Sunday, October 7, 2007

it's my friday & i'll cry if i want to

my God, i'm glad my week is over at work. i forgot a few things again & i'd love to follow up if i knew what it was that i exactly forgot. i actually escaped pompeii...err the hotel at 11pm this evening. only to discover that no one was home. good thing i called tay otherwise they would've never known i was coming home early. he and my brother were trying to watch some boxing match, and sisters & giant were still at the ru game.
i ended up rushing the last hour before work since i decided to watch the end part of legends of the fall. that is a damn good movie. but i still got to watch the giada-bitch make her fab italian dishes. is this what life is really like? ever feel like everything's so damn pointless??

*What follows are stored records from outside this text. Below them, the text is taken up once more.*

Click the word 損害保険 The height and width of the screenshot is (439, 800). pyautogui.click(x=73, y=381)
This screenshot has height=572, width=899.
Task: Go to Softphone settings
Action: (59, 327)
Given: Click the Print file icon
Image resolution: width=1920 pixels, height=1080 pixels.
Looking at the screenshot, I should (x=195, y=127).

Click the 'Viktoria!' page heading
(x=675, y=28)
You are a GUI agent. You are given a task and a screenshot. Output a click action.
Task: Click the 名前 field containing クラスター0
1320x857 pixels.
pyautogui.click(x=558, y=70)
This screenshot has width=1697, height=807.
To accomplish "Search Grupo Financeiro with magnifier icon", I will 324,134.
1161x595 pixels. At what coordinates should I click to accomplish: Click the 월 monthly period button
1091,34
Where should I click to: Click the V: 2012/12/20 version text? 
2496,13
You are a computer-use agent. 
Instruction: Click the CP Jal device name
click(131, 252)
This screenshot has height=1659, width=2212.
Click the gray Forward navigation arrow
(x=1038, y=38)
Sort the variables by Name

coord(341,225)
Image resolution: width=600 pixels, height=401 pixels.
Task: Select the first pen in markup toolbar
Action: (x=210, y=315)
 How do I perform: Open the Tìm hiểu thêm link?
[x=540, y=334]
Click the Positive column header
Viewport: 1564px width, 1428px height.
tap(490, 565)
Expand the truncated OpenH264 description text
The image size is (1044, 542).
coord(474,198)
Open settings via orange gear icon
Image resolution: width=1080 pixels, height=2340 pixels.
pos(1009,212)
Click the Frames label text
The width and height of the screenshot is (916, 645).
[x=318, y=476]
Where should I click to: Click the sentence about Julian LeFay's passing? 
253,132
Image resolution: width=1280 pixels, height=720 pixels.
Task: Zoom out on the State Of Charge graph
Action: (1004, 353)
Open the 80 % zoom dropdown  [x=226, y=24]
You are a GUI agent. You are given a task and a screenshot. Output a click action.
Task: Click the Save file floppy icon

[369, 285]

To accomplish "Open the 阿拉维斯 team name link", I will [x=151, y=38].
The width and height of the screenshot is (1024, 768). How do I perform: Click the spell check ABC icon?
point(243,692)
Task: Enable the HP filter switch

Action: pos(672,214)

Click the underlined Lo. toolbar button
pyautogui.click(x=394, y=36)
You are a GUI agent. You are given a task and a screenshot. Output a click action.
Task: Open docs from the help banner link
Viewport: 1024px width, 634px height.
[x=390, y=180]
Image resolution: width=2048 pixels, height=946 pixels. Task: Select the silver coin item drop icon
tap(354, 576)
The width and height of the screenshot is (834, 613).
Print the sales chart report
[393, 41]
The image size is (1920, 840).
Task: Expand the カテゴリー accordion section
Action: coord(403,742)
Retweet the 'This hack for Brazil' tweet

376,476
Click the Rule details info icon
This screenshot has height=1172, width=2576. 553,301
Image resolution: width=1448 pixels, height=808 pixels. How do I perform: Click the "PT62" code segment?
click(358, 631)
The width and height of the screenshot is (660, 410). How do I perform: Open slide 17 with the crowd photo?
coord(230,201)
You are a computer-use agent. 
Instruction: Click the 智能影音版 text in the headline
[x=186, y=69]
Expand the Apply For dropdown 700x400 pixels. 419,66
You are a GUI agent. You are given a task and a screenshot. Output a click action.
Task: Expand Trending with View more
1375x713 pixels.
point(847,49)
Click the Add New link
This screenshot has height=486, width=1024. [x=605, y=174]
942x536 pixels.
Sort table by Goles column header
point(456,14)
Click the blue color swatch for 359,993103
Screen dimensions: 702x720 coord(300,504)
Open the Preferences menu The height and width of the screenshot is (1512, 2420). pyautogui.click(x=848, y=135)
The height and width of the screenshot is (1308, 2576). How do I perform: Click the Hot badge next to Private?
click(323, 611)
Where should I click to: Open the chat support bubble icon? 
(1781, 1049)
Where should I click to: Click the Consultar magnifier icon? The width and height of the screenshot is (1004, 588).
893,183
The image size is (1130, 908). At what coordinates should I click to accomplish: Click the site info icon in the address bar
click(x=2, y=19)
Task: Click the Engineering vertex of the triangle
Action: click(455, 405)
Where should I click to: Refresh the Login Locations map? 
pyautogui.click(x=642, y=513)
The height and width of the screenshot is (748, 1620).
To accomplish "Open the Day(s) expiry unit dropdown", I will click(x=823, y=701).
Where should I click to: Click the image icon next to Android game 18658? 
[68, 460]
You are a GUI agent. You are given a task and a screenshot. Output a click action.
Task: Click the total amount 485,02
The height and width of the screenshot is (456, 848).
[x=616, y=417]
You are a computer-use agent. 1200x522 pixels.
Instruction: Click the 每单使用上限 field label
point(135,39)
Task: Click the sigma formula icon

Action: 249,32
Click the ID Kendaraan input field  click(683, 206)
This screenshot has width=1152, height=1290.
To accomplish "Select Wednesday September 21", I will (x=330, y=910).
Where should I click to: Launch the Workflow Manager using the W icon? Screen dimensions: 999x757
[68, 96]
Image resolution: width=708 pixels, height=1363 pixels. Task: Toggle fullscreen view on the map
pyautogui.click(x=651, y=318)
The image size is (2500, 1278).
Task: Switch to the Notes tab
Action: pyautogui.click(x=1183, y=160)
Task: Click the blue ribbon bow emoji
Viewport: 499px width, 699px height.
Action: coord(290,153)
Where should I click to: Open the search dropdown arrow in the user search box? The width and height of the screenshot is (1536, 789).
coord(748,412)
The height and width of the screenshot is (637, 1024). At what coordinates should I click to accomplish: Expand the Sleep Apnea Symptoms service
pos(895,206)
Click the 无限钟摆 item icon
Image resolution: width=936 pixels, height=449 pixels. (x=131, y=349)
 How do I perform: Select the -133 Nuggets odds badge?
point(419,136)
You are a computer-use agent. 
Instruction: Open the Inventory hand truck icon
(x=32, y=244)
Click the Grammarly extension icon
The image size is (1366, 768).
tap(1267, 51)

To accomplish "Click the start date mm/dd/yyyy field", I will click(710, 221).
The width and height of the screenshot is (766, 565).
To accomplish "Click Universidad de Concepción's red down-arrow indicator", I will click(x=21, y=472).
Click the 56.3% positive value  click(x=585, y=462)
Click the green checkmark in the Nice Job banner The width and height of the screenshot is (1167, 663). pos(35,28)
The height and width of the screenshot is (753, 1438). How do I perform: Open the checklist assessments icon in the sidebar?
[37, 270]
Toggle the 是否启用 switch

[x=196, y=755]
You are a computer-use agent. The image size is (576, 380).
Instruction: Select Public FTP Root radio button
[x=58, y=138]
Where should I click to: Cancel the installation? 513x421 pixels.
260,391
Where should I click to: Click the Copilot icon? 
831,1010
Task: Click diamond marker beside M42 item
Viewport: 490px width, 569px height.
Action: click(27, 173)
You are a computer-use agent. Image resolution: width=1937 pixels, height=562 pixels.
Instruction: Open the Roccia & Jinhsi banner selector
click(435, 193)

i was talking with heather today, took a breather from the front desk. her mommy passed away in february we were discussing the messier facet of grief. you know, the crazy ass dreams of hurting people. or the constant daydreams of how everyone we love look laid up in a coffin. or how you want people to just go away because i guess it's just too loud with the noise in your head and outside noise. sometimes you just want to be left alone. i'm not really too keen on therapy since i can't even talk to myself about the sh!t bothering me so why would i tell some stranger. but don't they always say it's easier to talk to a stranger, spill your guts? plus i don't want to be commited for being sad/mental. mama would laugh at me for being so dumb! lol. she would too. she's the type of mother who if you gained weight from freshman 15 would call you fat. because hell, you *do* look chunky darling. she's still the nicest woman i know. plus i told her that calling me fat was damaging to my emotional growth which she frowned at [because it wasn't a jest, just statement of fact & me being affected was me buying into american vanity culture] but stopped calling me fat anyway. ... oh yeah, talking to heather. we should be exempt for the next year until we're not so frakkin messed up. yes we have our significant others, hurrah! but we were laughing about how sometimes we wished we were dead and our counterparts would get offended and it's really not personal. we just wanted to walk out and play in traffic some moments during our day. because work really really friggin sucks and there's a huge VOID in our home life. and she got all these tattoos b/c she couldn't feel any pain and maybe, just maybe cutting yourself would get a blip on the radar. and really, i'm just SO tired. but i still can't sleep, i read tons of stuff online just so i don't have to hear the riot going on inside, neurons firing in all sorts of sequences, and i moderately don't mind the stupid long hours at work because it's even less time i have to spend in this horror. but hey the family's around at least. although i can't help feeling blue since amy called and said her mom was helping her with the baby.

who the frak am i gonna ask? who's gonna hover around me while i fuss over the baby? i'd go slit my wrists except it's not professional to have marks on your forearms.

feel free to talk to me world! cuz it's scary in my head.